## Data to examine
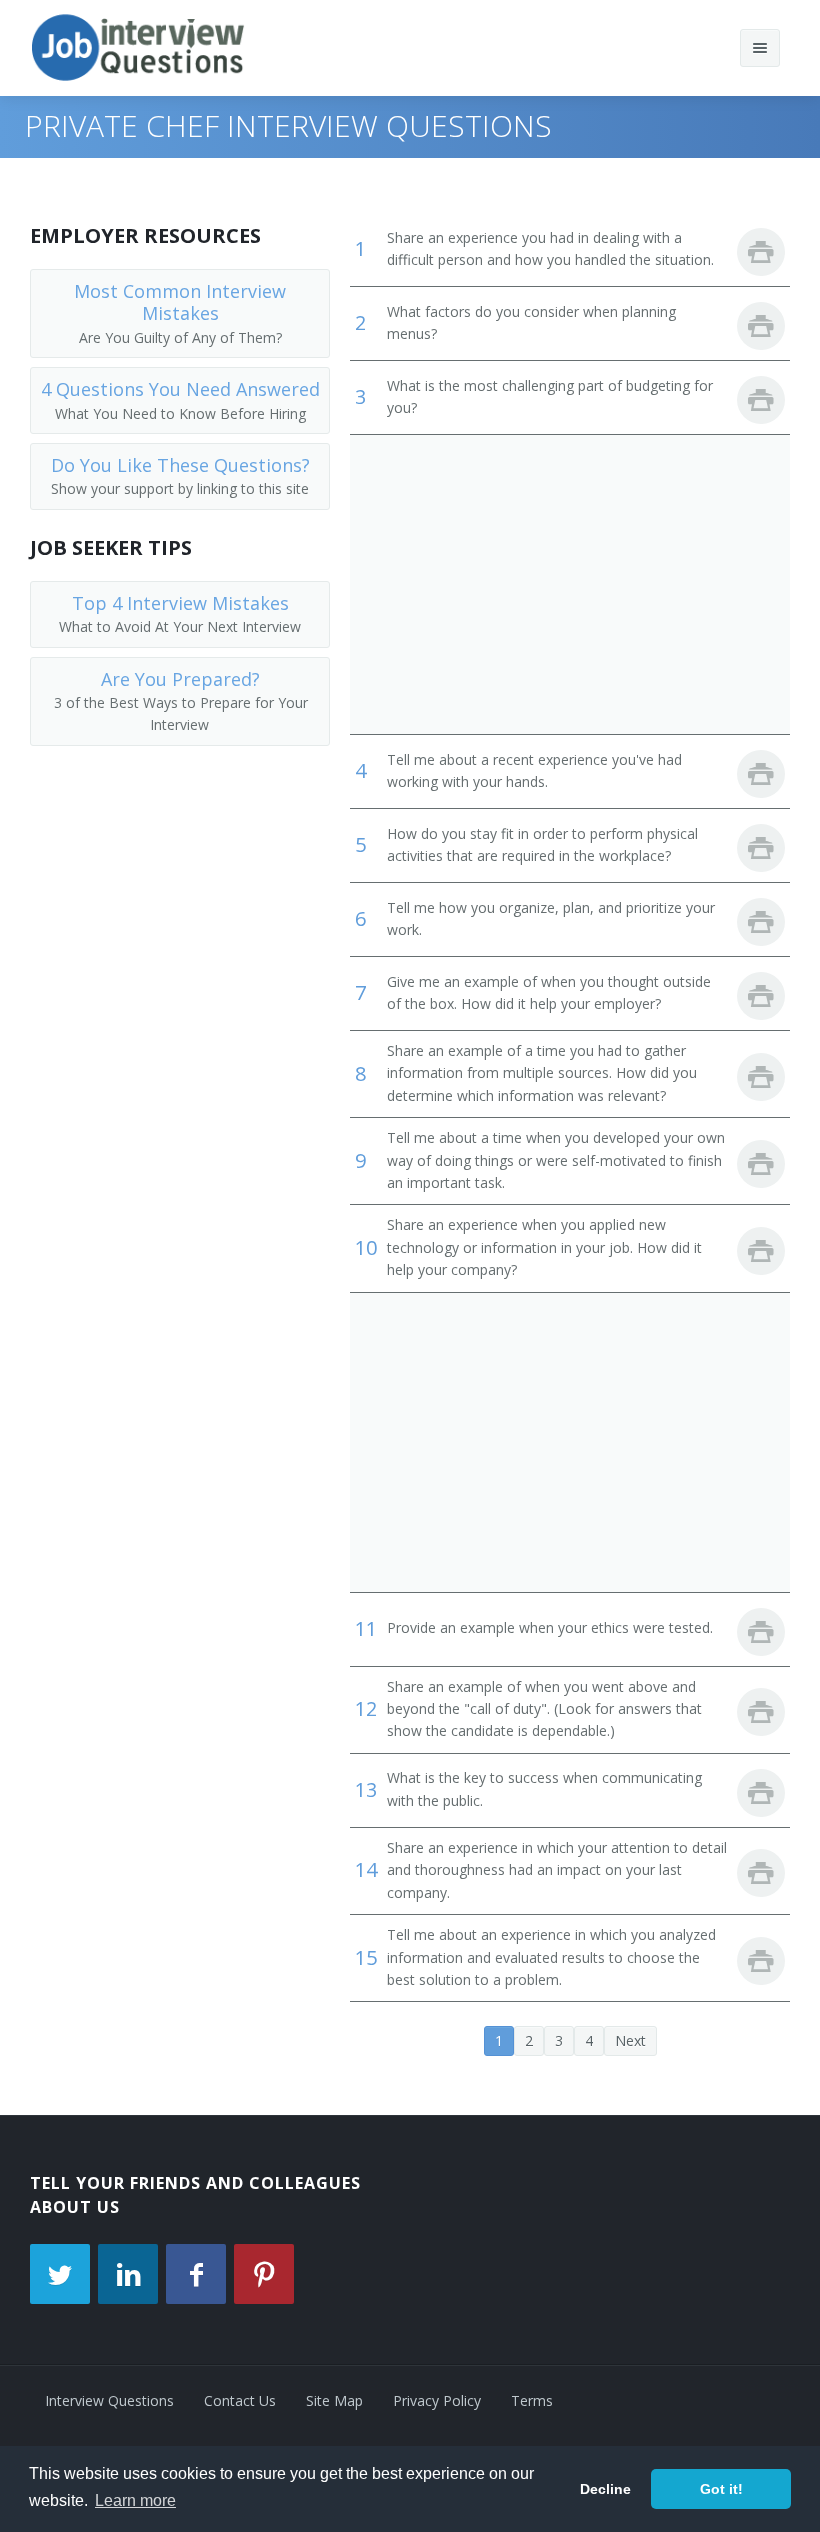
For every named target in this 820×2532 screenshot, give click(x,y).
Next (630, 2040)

--

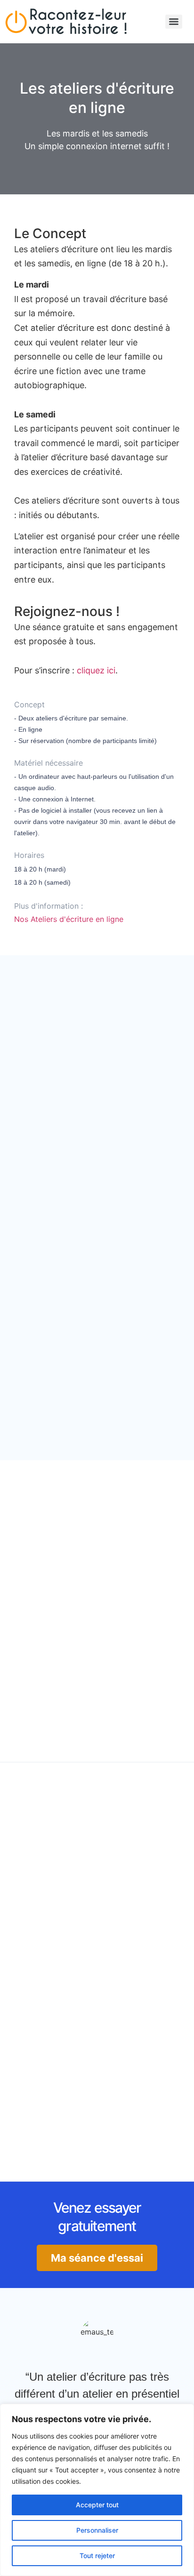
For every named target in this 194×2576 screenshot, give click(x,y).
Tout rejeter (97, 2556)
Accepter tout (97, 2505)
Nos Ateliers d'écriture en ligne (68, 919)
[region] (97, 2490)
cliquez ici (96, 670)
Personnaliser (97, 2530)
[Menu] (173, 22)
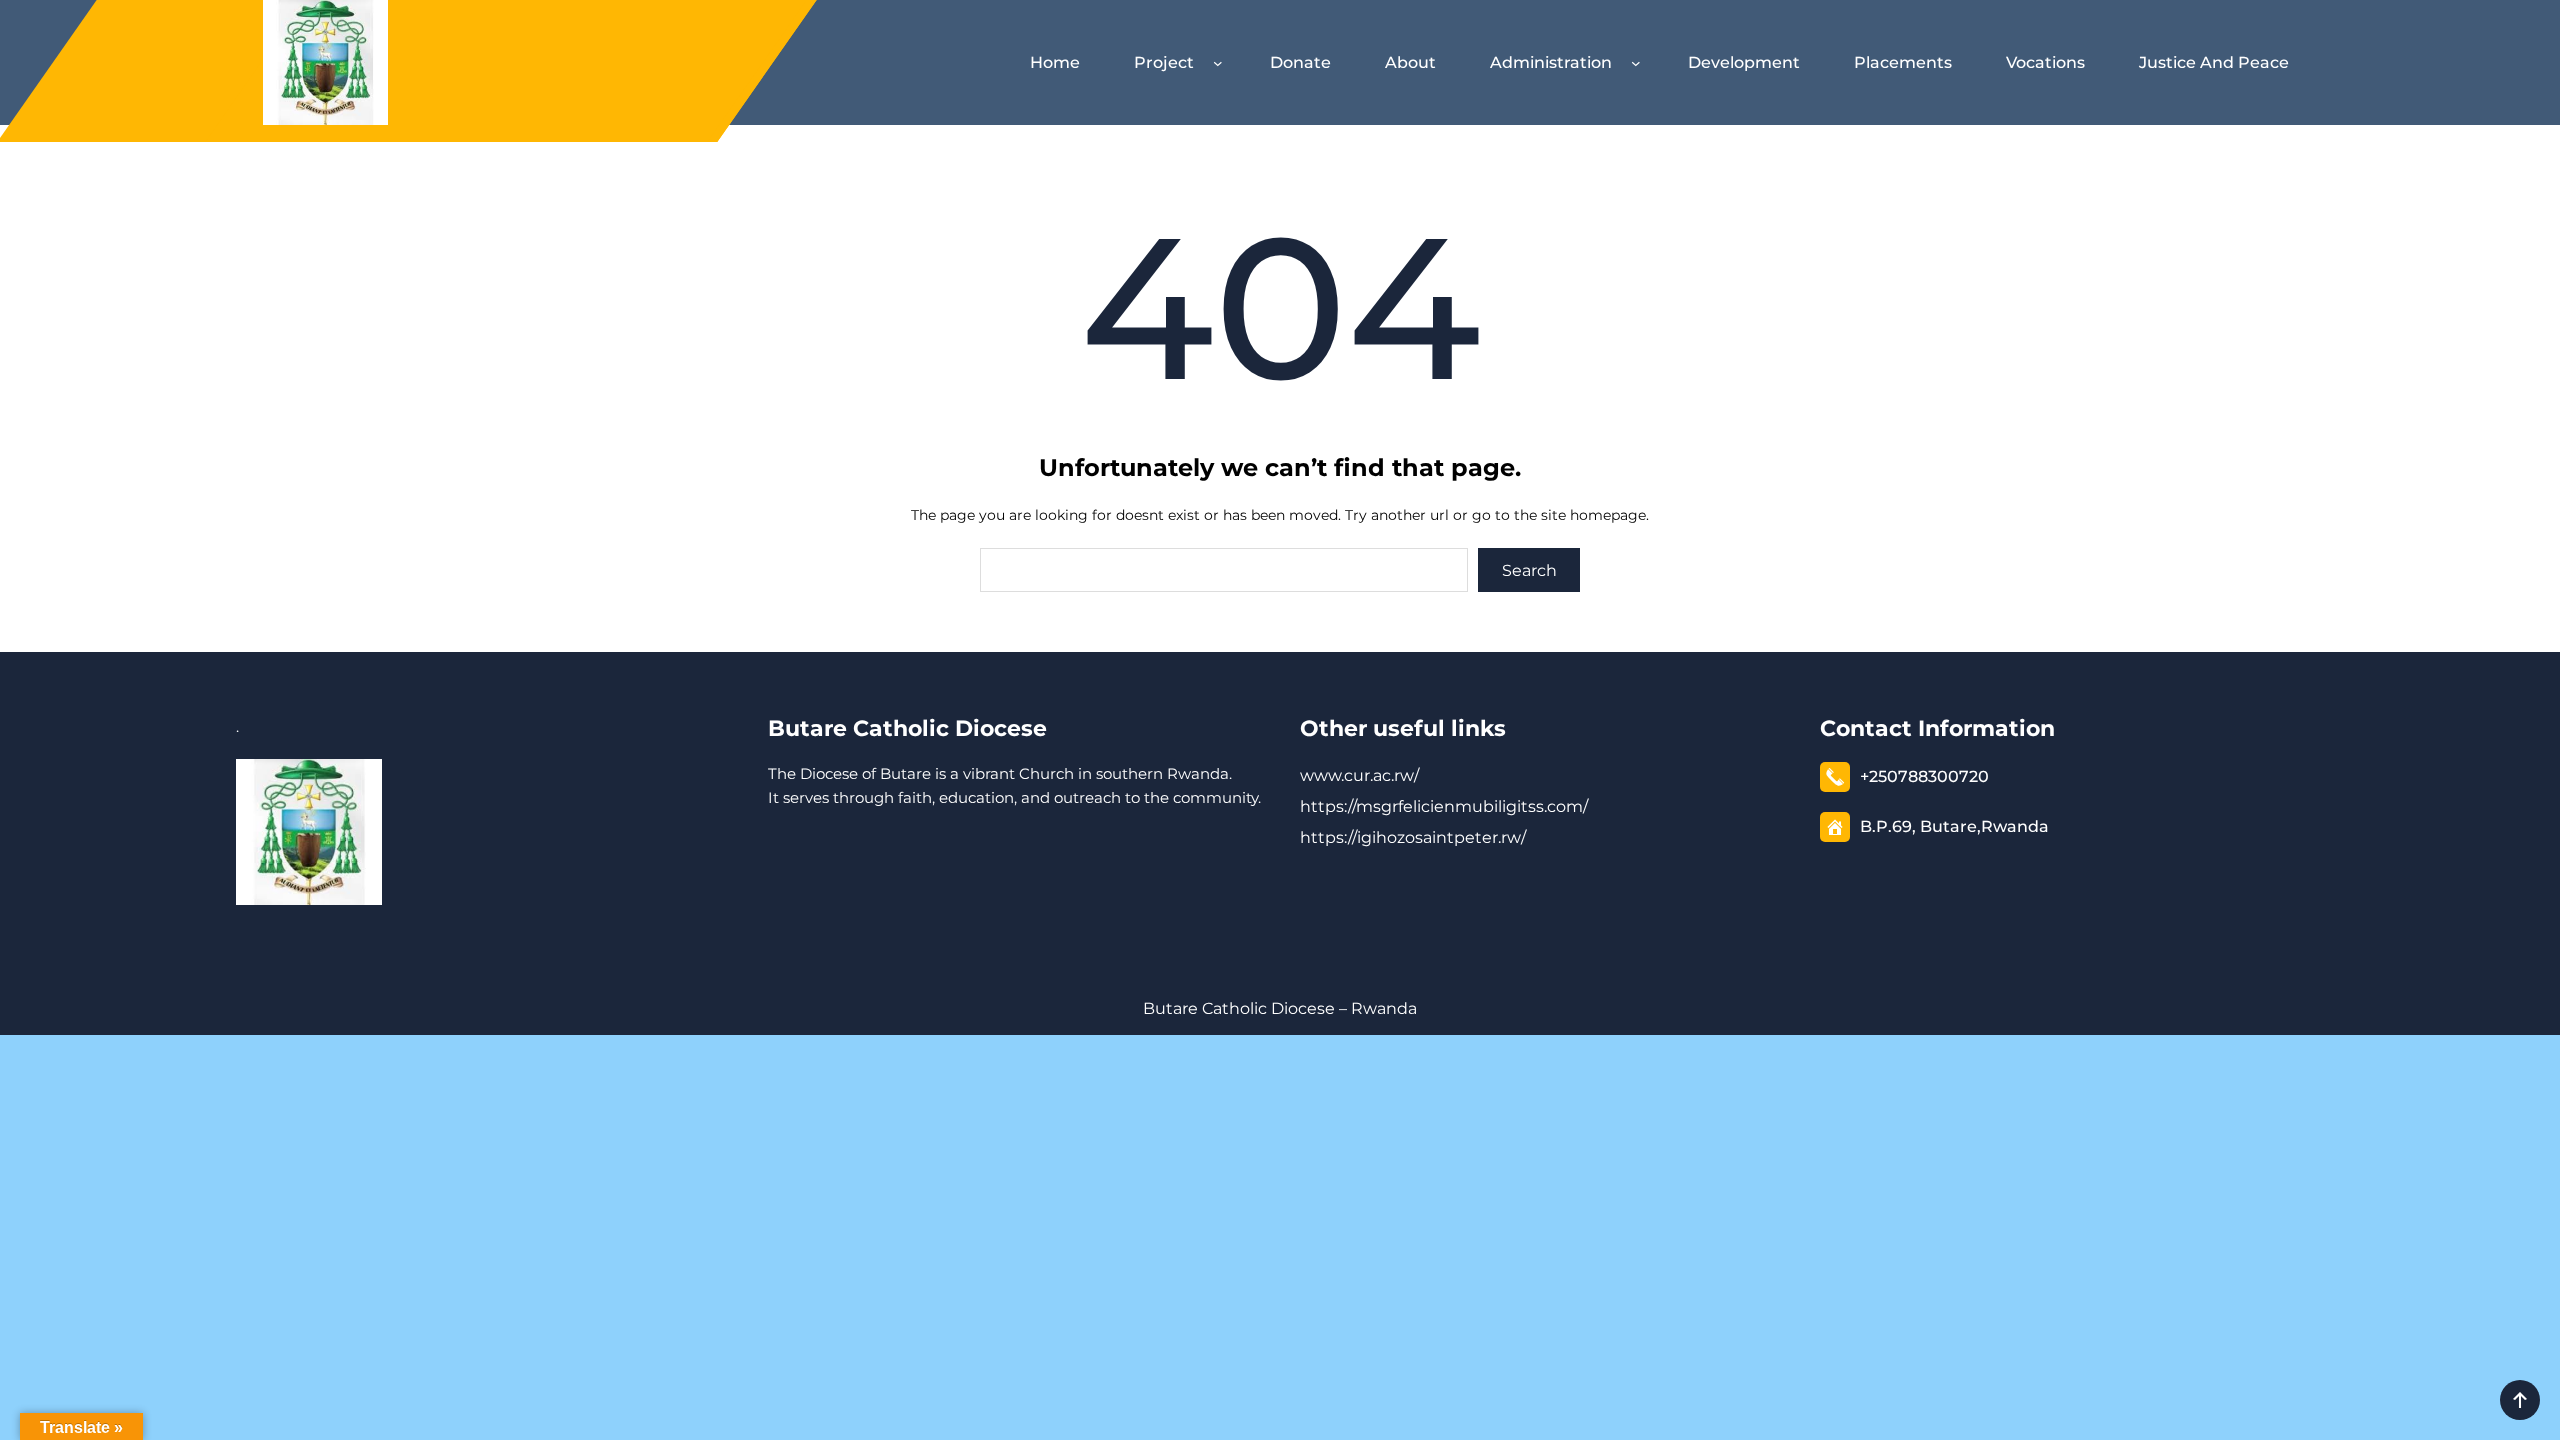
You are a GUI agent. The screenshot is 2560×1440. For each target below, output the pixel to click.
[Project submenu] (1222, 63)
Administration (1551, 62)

## What to work on
Return, word for word, the lines of the data above from the line with "For every named target in this 820×2532" through the line with "Next (630, 2040)", inclusive.

## Result of this task
For every named target in this 820×2532 screenshot, give click(x,y).
Next (630, 2040)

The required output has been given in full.